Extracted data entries
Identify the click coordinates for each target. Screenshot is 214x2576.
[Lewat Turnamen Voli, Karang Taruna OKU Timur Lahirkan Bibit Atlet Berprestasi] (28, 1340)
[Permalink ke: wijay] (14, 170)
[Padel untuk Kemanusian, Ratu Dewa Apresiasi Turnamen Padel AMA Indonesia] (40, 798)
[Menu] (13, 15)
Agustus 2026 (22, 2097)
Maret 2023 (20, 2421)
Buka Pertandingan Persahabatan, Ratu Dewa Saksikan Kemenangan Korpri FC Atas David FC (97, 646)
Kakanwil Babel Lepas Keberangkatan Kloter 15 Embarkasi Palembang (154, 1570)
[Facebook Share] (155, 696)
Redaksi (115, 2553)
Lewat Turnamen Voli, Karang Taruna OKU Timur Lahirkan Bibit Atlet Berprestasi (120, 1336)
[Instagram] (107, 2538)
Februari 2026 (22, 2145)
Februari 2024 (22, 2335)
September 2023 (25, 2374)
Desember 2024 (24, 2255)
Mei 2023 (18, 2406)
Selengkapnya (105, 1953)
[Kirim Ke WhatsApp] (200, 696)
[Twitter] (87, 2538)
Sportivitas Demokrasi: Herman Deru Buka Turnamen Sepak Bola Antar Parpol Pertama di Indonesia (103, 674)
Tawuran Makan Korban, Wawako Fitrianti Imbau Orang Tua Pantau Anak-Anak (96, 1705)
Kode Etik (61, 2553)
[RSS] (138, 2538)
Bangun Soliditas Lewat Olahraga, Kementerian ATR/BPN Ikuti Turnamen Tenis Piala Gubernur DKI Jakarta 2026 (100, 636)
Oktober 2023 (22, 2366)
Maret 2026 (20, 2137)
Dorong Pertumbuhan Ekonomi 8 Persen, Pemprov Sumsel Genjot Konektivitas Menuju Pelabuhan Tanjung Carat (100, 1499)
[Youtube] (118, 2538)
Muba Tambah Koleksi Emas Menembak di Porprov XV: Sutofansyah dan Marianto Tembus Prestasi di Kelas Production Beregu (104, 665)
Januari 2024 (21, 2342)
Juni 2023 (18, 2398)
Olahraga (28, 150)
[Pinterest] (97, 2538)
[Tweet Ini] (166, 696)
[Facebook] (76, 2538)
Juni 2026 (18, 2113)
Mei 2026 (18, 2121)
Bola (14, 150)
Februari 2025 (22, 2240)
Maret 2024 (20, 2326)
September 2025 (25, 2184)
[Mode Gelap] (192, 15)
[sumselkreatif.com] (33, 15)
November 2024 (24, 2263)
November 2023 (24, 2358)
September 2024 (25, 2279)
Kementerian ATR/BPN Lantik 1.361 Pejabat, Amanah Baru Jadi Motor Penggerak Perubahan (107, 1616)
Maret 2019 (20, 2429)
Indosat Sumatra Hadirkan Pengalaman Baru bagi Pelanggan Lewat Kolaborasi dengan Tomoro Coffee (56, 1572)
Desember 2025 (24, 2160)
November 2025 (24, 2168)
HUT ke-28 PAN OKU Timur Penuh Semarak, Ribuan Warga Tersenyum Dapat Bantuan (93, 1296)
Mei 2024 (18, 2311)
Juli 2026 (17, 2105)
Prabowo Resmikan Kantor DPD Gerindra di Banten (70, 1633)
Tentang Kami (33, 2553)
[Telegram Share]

▶ [What you are asked to do]
Take the lines above from the one containing "Maret 2024 (20, 2326)" to the one containing "Maret 2019 (20, 2429)" and retype them exactly, both ends included, with nothing added.

▶ [Task solution]
Maret 2024 (20, 2326)
September 2025 (25, 2184)
[Mode Gelap] (192, 15)
[sumselkreatif.com] (33, 15)
November 2024 (24, 2263)
November 2023 (24, 2358)
September 2024 (25, 2279)
Kementerian ATR/BPN Lantik 1.361 Pejabat, Amanah Baru Jadi Motor Penggerak Perubahan (107, 1616)
Maret 2019 (20, 2429)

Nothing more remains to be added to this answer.